Aside from highlighting unethical activities and cautioning against sacrificing quality for profit, he also emphasized the necessity for industry-wide commitment to high ethical and quality standards, considering the healthcare sector’s crucial role in saving lives.
Currently, only 20% of medical equipment in India are made locally; the remaining 80% are imported. In order to change this equilibrium, the government has implemented a number of programs, incentives, and policy changes.
Raghuvanshi observed that tremendous progress had been made, as seen by the licensing of over 3,200 production facilities and 10,000 import licenses in just 1.5 years.
He emphasized the necessity of attaining a net positive trade in medical devices and reversing the import-manufacture imbalance.
We presently have roughly 280 manufacturing licenses and about 900 import licenses for in vitro devices. Nearly all of the reagents used in in vitro diagnostics are imported, even though many of them are manufactured domestically. There are a lot of commercial options and promise in this area,” he said.

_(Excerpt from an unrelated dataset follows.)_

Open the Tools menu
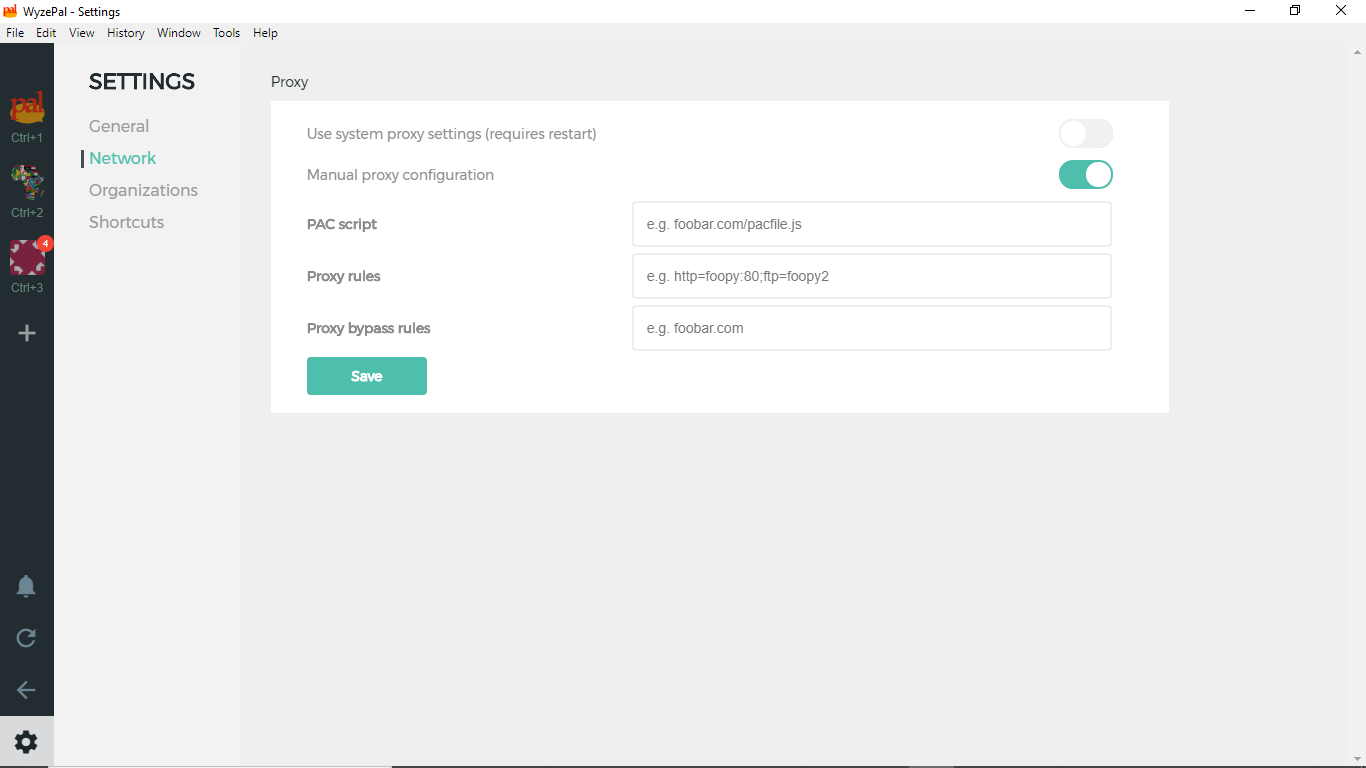 (x=227, y=33)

The World Health Organization’s (WHO) Technical Officer, Madhur Gupta, emphasized that India must create its own reagents for diagnostic kits within the next three to five years.
Asserting that “this shift would not only reduce costs but also improve access,” Gupta advocated for a coordinated strategy to fortify diagnostic programs in cooperation with state governments.
A special session on the definition and classification of health products was held during the conference, which was attended by over 100 industry delegates from the healthcare sector. The session focused on the roles that health products play in preventing disease, promoting health, managing health problems, and providing rehabilitative, assistive, or palliative care.